What to produce: The records below are to be output exactly, except for their pictures.

Stored data
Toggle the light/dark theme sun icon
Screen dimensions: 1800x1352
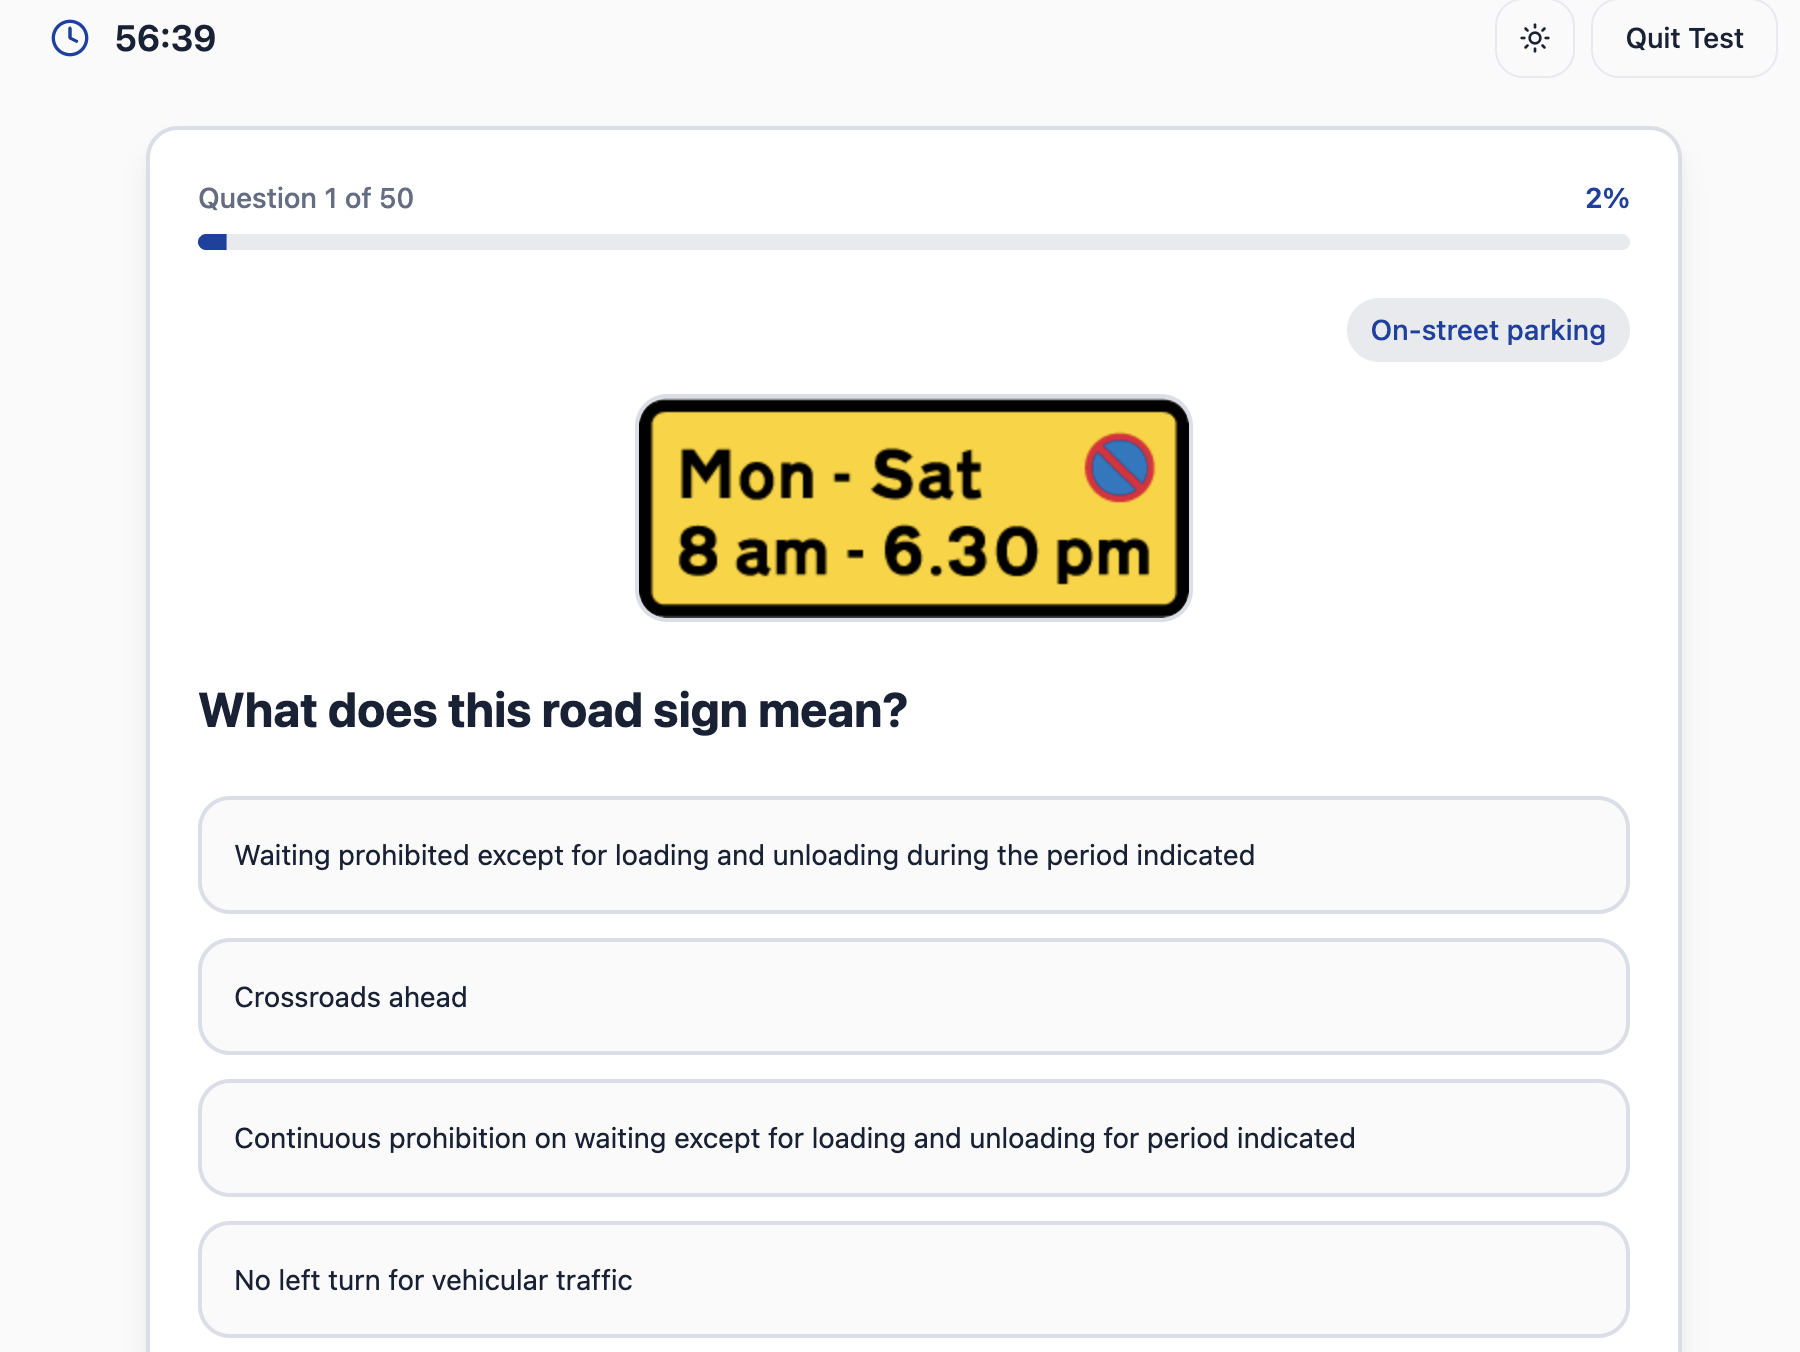[1534, 39]
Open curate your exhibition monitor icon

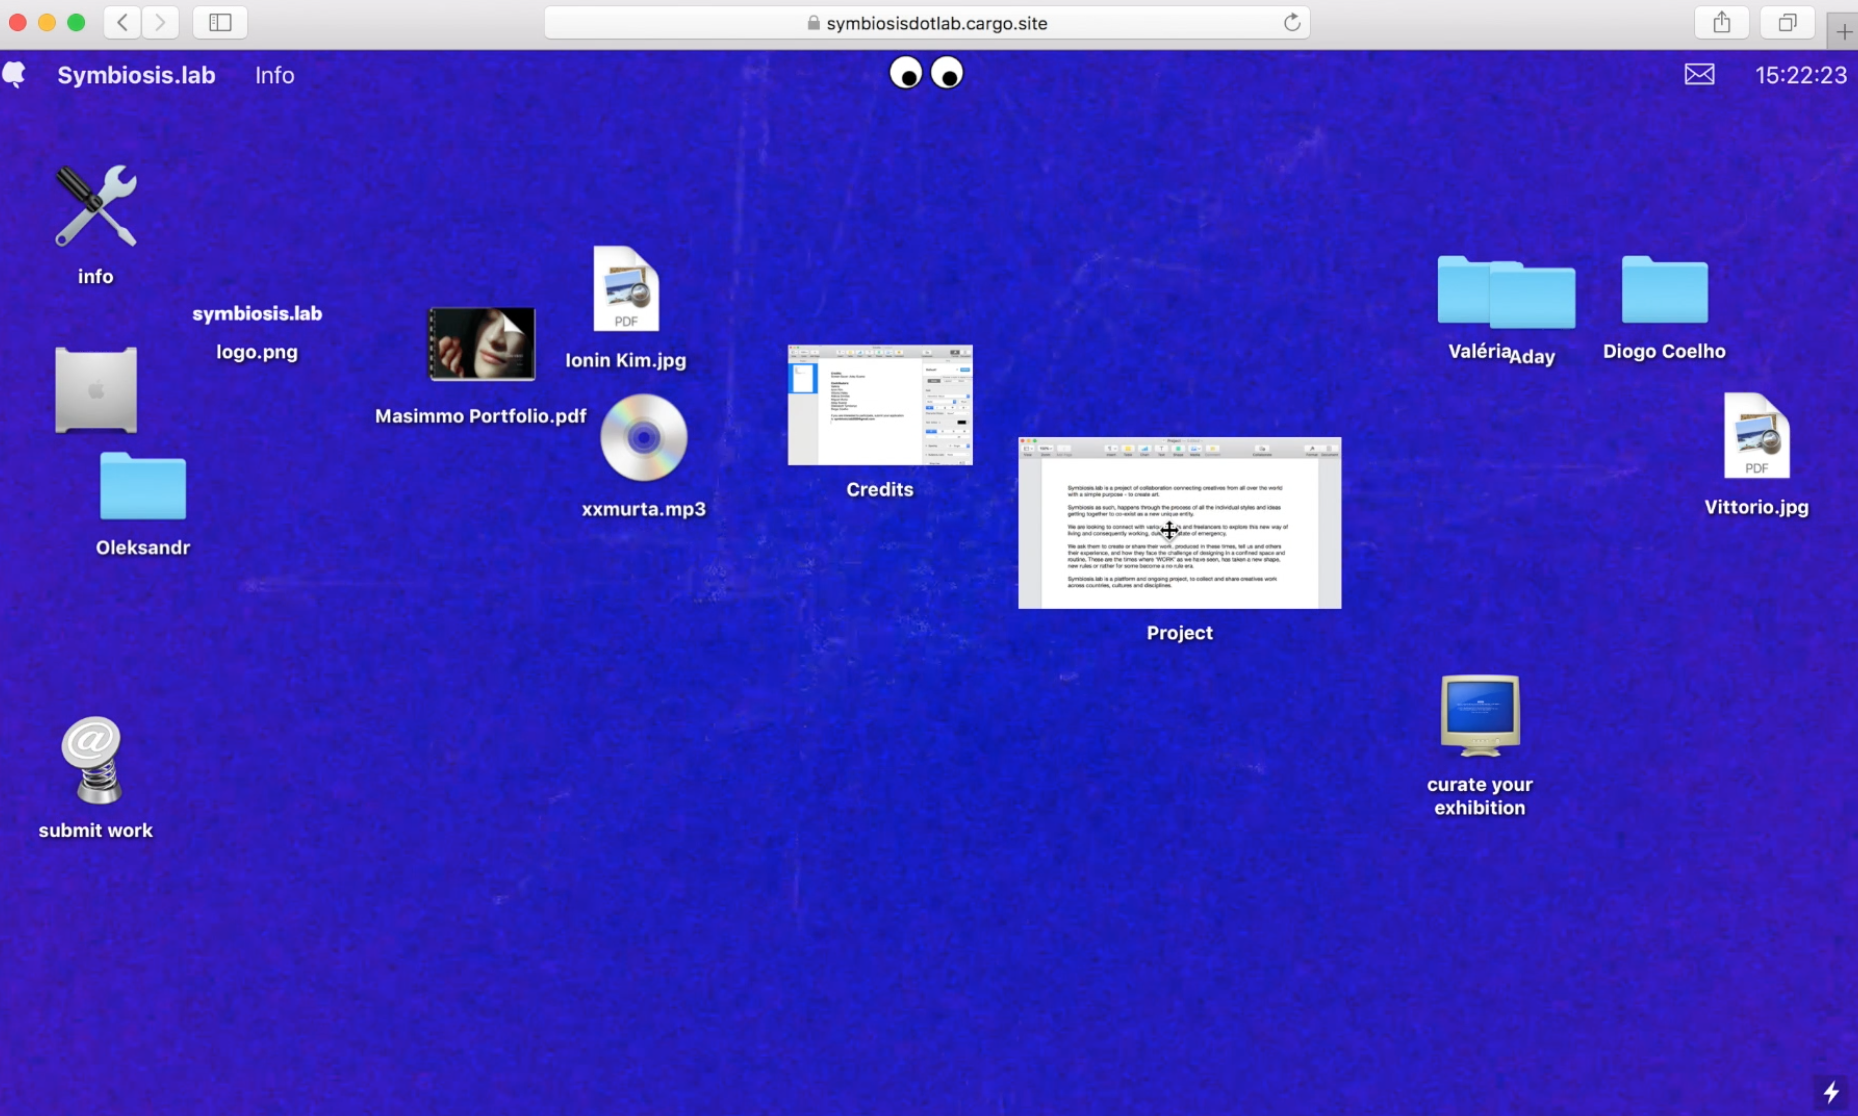(1480, 715)
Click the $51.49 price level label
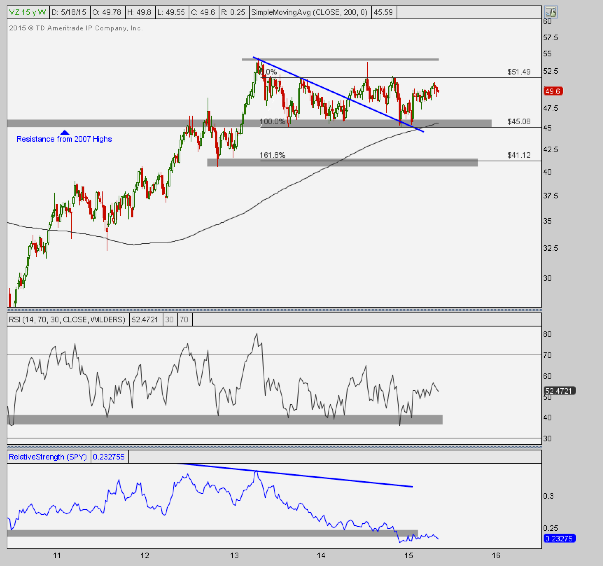603x566 pixels. tap(517, 71)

Response:
Toggle the light/dark theme sun icon
Screen dimensions: 1800x1352
[1534, 39]
Open curate your exhibition monitor icon

(1480, 715)
Click the $51.49 price level label
603x566 pixels. tap(517, 71)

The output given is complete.